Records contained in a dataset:
★ ★ ★ ★ ★ ★ ★

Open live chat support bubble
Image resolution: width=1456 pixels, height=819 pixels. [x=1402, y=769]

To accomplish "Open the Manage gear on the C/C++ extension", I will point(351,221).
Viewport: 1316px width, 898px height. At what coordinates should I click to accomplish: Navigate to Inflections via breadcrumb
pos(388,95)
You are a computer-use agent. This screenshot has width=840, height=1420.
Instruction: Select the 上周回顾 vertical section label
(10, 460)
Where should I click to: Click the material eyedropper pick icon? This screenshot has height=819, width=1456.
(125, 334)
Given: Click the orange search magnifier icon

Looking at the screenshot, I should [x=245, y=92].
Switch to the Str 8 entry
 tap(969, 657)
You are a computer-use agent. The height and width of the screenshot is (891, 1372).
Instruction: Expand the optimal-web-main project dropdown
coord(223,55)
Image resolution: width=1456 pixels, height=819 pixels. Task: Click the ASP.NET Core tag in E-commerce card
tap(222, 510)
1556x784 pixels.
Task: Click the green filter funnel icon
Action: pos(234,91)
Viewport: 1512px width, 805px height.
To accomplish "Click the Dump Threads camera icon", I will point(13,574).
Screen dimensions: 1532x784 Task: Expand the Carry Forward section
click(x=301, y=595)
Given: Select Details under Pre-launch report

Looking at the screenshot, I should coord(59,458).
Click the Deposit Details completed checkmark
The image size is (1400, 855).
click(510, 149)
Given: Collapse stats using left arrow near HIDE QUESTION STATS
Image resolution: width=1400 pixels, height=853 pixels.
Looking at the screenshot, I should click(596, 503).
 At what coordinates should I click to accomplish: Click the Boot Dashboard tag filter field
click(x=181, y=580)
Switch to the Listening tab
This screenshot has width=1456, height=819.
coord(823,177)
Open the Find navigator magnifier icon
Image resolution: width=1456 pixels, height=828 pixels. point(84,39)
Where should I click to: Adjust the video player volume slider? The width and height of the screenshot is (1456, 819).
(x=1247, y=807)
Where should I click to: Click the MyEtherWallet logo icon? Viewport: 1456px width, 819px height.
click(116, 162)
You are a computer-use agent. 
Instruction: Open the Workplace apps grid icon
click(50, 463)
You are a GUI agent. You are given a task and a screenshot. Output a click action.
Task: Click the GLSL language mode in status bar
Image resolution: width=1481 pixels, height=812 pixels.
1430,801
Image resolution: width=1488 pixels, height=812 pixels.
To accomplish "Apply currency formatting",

★ ★ ★ ★ ★ ★ ★

* **The task**
Line tally for "agent": say how many lines of the records above contain it, and give nothing but the number.

* **Output below**
4